#### TASK OBJECTIVE
The records that follow must be repeated exactly, minus the images.

#### RECORDS
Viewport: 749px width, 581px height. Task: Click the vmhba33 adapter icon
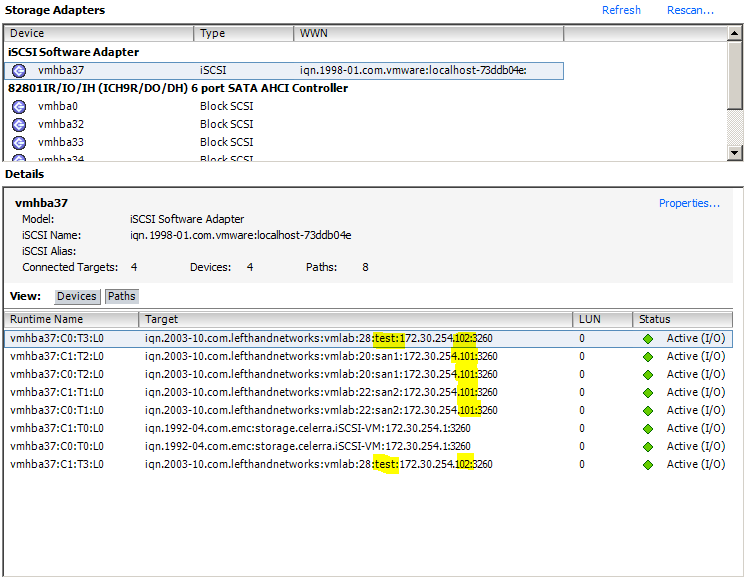pos(18,142)
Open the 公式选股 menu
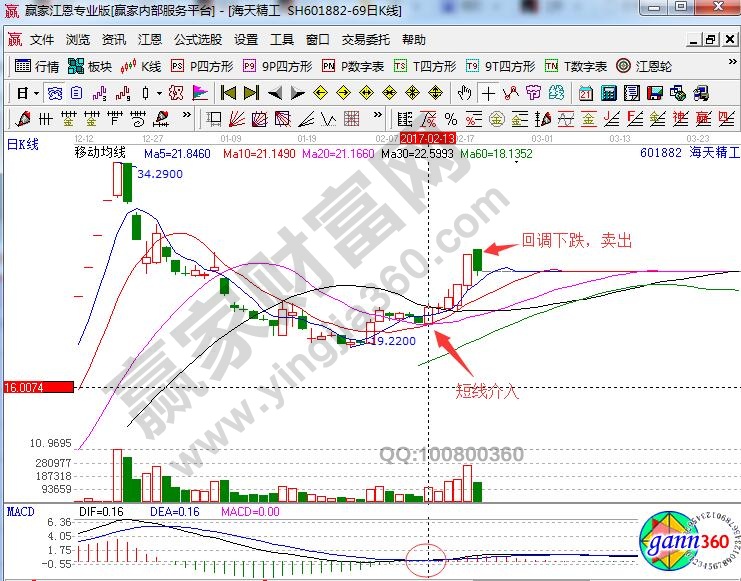 [x=198, y=40]
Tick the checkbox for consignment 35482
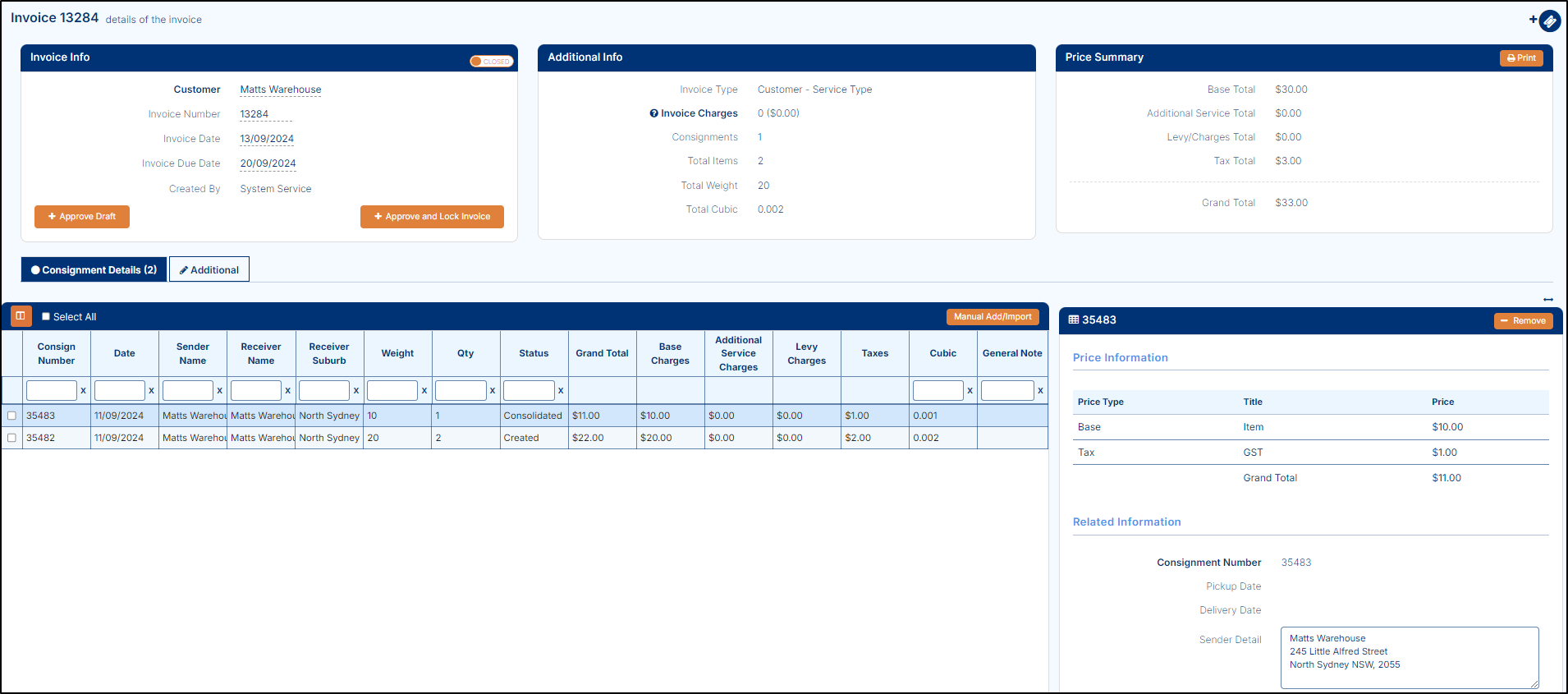 tap(11, 438)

#### SOLVED EXERCISE
Viewport: 749px width, 581px height. Task: Click the vmhba33 adapter icon
pos(18,142)
Open the 公式选股 menu
 [x=198, y=40]
Tick the checkbox for consignment 35482
 tap(11, 438)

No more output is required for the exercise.